Подо мной бескровным пятном белело перепуганное лицо Ирэн…
В аудиторию вошёл Лаваль. Я упала на стул. Меня трясло. Ирэн быстро направилась к его столу. Я уже и забыла, что мы пришли сюда из-за долгов по политологии.
Да катись оно всё к чёрту! Я вылетела из аудитории, подбежала к окну в конце пустого коридора и уткнулась лбом в холодное стекло. Это немного остудило мне кожу. Я почти успокоилась, почти пришла в себя… А потом в глазах защипало — от обиды, от горькой жалости к себе. Щёки снова вспыхнули, я опустилась на пол и заплакала.
Через минуту за мной пришла Ирэн. Увидев мои слёзы, она растерялась. Я не люблю, когда люди теряются, видя, как я плачу, не люблю ставить их в неловкое положение. Поэтому я обычно уединяюсь, чтобы излить свою боль без посторонних и успокоиться са мой.
Она села рядом и как-то неуклюже стала меня утешать. А потом вдруг спросила:
— Я тебе мешаю, да?
Я знала, что она говорит не о том, что застала меня в слезах, а о Серже. Я хотела сказать «да», но не решалась. Однако это правда — Ирэн не виновата, но она действительно мне мешает…
Я не ответила. А она больше и не спрашивала.
Дневник Ирэн
7 июля 2003 г.
Я тебя ненавижу
За то, что люблю.
Мне совсем не нравится любить тебя!
Меня раздражает твоя тупость, твоя слепота, твои надменные манеры! А больше всего меня раздражает твоя нелюбовь! Ты и не полюбишь меня никогда, ты не способна на это. Всё, на что ты способна, — это зудящее между ног желание быть сжатой в объятьях Сержа Сантона, чтобы наконец почувствовать себя женщиной, чтобы узнать, ради чего твой похотливый папочка готов забыть о твоём существовании и ради чего люди вообще спят друг с другом!

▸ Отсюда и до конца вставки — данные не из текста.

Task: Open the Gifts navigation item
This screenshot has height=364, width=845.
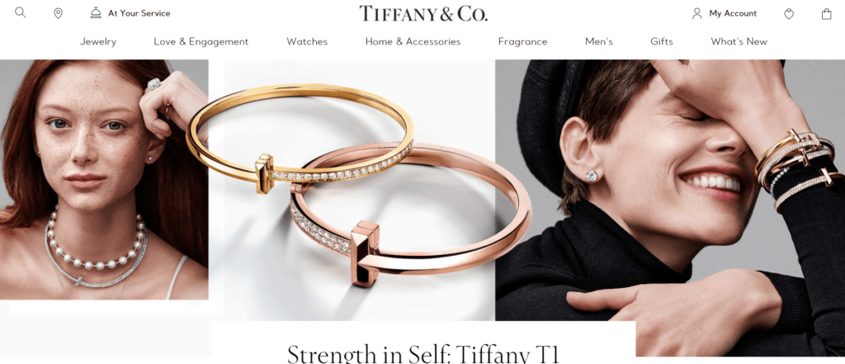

Как будто нельзя почувствовать себя женщиной в моих руках… Сантону неоткуда взять ту нежность, что дам тебе я. Он не сможет, он не знает… Не потому, что он мужчина, а потому, что он — Серж Сантон, без гадливости сующий свой конец куда подвернётся, а это то же самое, что чистить зубы чужой щёткой или доедать объедки! Неужели тебе приятно быть любой? Неужели тебе не отвратительна одна только мысль о его неразборчивости?